-------- INPUT DATA

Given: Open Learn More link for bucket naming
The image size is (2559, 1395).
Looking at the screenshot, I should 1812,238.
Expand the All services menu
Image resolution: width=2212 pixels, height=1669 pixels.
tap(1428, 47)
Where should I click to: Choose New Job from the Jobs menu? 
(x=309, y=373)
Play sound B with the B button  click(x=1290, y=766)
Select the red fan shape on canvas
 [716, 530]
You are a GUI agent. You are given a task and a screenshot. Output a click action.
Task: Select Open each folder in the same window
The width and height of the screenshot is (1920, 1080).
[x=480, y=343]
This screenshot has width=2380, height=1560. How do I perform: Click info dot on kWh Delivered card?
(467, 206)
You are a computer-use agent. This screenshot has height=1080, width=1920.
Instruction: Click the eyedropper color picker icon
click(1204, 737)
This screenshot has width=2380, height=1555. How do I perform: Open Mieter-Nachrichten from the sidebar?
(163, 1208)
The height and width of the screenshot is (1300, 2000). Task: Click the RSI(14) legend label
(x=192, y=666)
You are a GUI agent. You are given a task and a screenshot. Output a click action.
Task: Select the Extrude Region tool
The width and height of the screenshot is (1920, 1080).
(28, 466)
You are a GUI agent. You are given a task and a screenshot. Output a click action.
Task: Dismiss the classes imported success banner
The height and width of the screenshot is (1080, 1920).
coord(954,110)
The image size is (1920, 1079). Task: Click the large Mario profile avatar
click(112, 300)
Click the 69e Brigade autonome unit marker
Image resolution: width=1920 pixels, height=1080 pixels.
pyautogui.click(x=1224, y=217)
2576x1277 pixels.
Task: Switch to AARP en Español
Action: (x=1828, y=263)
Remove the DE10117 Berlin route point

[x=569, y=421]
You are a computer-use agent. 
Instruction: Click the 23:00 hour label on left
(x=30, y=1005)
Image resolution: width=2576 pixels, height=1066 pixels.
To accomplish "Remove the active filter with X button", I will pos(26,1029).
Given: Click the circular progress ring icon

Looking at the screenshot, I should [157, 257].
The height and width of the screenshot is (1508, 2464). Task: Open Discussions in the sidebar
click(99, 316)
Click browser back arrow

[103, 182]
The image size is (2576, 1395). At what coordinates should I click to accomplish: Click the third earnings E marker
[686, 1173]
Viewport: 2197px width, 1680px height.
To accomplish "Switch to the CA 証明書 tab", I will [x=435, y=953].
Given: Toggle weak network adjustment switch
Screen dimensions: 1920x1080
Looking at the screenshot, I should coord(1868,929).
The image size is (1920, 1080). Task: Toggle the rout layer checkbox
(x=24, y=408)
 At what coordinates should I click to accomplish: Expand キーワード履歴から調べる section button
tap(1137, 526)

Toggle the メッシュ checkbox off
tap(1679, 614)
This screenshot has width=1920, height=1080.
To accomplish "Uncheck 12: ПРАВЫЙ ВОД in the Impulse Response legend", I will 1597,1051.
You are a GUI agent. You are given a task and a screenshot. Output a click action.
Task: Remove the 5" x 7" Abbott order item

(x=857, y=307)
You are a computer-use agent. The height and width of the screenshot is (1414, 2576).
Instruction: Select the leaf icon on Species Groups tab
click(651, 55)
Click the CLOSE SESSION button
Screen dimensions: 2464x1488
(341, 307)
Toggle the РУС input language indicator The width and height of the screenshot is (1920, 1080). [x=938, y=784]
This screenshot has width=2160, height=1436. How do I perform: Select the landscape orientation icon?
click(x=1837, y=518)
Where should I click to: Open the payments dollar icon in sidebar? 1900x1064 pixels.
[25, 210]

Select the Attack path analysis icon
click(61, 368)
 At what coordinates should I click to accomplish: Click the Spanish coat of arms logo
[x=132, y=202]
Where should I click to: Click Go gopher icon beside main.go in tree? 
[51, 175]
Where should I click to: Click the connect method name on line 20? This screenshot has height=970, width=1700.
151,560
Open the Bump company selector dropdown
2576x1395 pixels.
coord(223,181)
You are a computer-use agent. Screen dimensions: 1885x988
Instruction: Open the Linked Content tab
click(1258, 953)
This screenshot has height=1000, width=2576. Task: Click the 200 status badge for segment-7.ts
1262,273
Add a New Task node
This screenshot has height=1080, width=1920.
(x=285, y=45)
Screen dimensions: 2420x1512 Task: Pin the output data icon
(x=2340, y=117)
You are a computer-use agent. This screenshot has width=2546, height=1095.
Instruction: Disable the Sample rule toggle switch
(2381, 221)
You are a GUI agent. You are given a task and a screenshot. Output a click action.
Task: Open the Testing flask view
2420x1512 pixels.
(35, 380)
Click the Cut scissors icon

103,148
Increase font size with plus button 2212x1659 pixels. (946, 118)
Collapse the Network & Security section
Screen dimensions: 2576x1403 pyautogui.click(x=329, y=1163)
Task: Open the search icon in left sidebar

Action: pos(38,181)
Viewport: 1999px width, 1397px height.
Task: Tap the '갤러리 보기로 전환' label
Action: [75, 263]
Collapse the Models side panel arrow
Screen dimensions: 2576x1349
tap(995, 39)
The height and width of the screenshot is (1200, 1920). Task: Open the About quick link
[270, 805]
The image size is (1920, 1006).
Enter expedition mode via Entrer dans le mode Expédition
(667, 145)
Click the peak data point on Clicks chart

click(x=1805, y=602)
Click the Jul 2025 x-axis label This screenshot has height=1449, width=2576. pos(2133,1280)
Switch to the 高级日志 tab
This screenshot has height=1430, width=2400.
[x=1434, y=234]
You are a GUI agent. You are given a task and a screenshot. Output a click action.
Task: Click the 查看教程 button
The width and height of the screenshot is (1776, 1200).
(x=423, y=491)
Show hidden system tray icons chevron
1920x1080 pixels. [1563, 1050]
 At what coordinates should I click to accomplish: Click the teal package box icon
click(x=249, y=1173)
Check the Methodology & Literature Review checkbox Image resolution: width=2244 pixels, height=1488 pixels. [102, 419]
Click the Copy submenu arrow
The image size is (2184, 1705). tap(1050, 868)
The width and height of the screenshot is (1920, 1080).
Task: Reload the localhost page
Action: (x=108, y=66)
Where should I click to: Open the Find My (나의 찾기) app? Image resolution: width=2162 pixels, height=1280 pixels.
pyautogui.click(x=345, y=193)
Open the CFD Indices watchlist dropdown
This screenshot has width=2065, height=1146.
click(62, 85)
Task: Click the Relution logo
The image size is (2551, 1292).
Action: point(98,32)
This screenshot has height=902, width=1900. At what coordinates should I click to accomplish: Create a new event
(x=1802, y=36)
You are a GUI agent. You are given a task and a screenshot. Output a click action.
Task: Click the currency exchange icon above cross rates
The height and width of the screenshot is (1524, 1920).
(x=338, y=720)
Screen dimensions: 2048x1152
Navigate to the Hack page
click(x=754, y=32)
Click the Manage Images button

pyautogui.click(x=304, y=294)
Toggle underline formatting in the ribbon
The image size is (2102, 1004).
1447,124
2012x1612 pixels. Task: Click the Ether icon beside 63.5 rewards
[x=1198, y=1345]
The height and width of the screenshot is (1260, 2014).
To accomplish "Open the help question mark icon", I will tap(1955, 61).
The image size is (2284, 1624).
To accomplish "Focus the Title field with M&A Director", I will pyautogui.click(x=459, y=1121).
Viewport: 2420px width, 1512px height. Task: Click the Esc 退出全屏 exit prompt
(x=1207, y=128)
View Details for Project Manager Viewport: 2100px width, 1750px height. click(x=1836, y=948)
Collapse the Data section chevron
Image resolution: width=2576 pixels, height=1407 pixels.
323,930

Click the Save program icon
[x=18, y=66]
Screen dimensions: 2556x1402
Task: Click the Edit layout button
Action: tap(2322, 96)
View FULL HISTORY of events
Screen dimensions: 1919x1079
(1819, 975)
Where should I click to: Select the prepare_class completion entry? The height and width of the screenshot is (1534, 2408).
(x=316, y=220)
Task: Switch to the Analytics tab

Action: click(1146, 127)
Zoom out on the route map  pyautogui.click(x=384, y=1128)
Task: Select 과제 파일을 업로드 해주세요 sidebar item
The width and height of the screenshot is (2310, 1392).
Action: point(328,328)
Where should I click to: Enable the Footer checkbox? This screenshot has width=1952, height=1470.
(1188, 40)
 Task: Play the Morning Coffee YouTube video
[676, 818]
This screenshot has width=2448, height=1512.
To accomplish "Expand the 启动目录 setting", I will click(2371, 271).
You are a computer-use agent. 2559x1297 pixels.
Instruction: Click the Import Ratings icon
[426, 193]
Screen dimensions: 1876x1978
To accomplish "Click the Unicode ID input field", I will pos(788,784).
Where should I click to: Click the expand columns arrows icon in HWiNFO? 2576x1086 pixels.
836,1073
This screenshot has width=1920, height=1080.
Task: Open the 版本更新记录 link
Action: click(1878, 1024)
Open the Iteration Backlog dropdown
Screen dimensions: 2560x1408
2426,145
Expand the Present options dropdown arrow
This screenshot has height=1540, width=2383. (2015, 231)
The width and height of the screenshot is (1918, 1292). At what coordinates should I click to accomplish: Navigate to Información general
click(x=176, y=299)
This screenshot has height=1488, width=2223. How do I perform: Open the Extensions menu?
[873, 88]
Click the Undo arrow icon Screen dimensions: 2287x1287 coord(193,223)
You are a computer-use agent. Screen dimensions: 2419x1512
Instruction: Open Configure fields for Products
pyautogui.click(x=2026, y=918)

----------------

**ACTIVITY**
Could you transcribe the entries exactly, from the first line through the line containing "Image resolution: width=2576 pixels, height=1066", and give nothing more?

**WORKED SOLUTION**
Given: Open Learn More link for bucket naming
The image size is (2559, 1395).
Looking at the screenshot, I should 1812,238.
Expand the All services menu
Image resolution: width=2212 pixels, height=1669 pixels.
tap(1428, 47)
Where should I click to: Choose New Job from the Jobs menu? 
(x=309, y=373)
Play sound B with the B button  click(x=1290, y=766)
Select the red fan shape on canvas
 [716, 530]
You are a GUI agent. You are given a task and a screenshot. Output a click action.
Task: Select Open each folder in the same window
The width and height of the screenshot is (1920, 1080).
[x=480, y=343]
This screenshot has width=2380, height=1560. How do I perform: Click info dot on kWh Delivered card?
(467, 206)
You are a computer-use agent. This screenshot has height=1080, width=1920.
Instruction: Click the eyedropper color picker icon
click(1204, 737)
This screenshot has width=2380, height=1555. How do I perform: Open Mieter-Nachrichten from the sidebar?
(163, 1208)
The height and width of the screenshot is (1300, 2000). Task: Click the RSI(14) legend label
(x=192, y=666)
You are a GUI agent. You are given a task and a screenshot. Output a click action.
Task: Select the Extrude Region tool
The width and height of the screenshot is (1920, 1080).
(28, 466)
You are a GUI agent. You are given a task and a screenshot. Output a click action.
Task: Dismiss the classes imported success banner
The height and width of the screenshot is (1080, 1920).
coord(954,110)
The image size is (1920, 1079). Task: Click the large Mario profile avatar
click(112, 300)
Click the 69e Brigade autonome unit marker
Image resolution: width=1920 pixels, height=1080 pixels.
pyautogui.click(x=1224, y=217)
2576x1277 pixels.
Task: Switch to AARP en Español
Action: (x=1828, y=263)
Remove the DE10117 Berlin route point

[x=569, y=421]
You are a computer-use agent. 
Instruction: Click the 23:00 hour label on left
(x=30, y=1005)
Image resolution: width=2576 pixels, height=1066 pixels.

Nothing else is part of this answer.